The result overturns the case of Al-Kateb, which had authorised indefinite detention of non-citizens without a valid visa even in circumstances where it is impossible to deport the individual.
On Wednesday the chief justice, Stephen Gageler, said that “at least a majority” of the justices agreed that sections of the Migration Act which had been interpreted to authorise indefinite detention were beyond legislative power.
The home affairs department believes the result could trigger the immediate release of 92 people who cannot be returned to their country of origin, including refugees and stateless persons, with the detention of a wider cohort of 340 people in long-term detention also in doubt.
In the first case heard since Gageler was sworn in as the chief on Monday, the high court ruled in favour of NZYQ, a stateless Rohingya man, who faced the prospect of detention for life because no country had agreed to resettle him, due to a criminal conviction for sexual intercourse with a 10-year-old minor.

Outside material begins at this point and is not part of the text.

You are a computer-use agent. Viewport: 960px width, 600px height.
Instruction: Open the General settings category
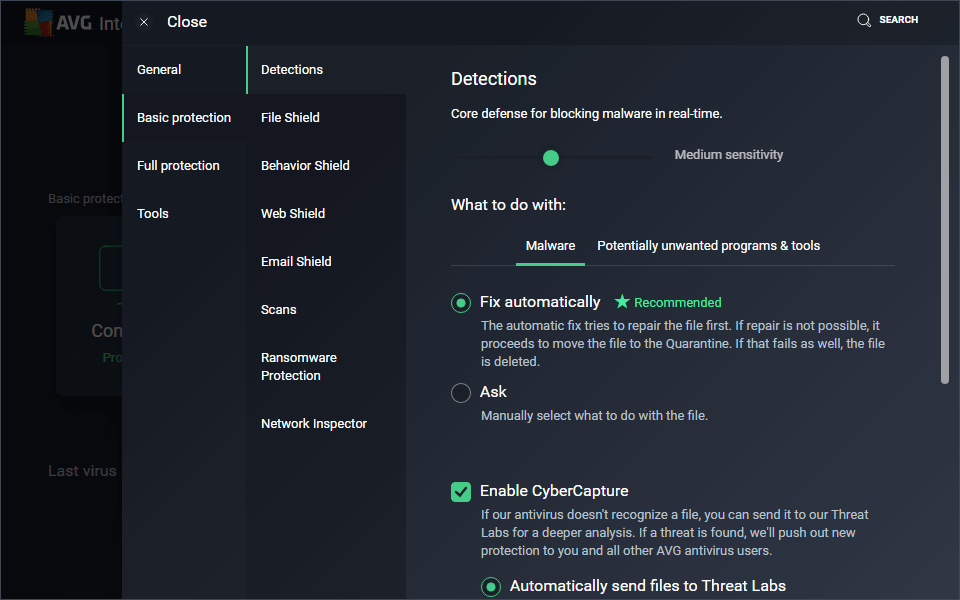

The high court declared that because NZYQ had been detained when there was “no real prospect of his removal from Australia becoming practicable in the reasonably foreseeable future” his detention was unlawful.

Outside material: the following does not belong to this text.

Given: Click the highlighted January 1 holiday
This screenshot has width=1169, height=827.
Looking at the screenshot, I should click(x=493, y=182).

It ordered he be released immediately, with the commonwealth to pay his costs. Gageler said the court’s reasons for its decision would be published “in due course”.
In submissions, NZYQ’s lawyers had argued the court must choose between an interpretation of the law that detention must cease if removal was not practically possible, or accept that “if it never becomes practicable to remove the detainee, the detainee must spend the remainder of his or her life in detention”.
Although NZYQ lost on the interpretation of the Migration Act, he won a separate constitutional argument that indefinite immigration detention breaches the separation of powers between executive government and the judiciary because it is punitive.
NZYQ’s case was supported by the Australian Human Rights Commission and the Human Rights Law Centre.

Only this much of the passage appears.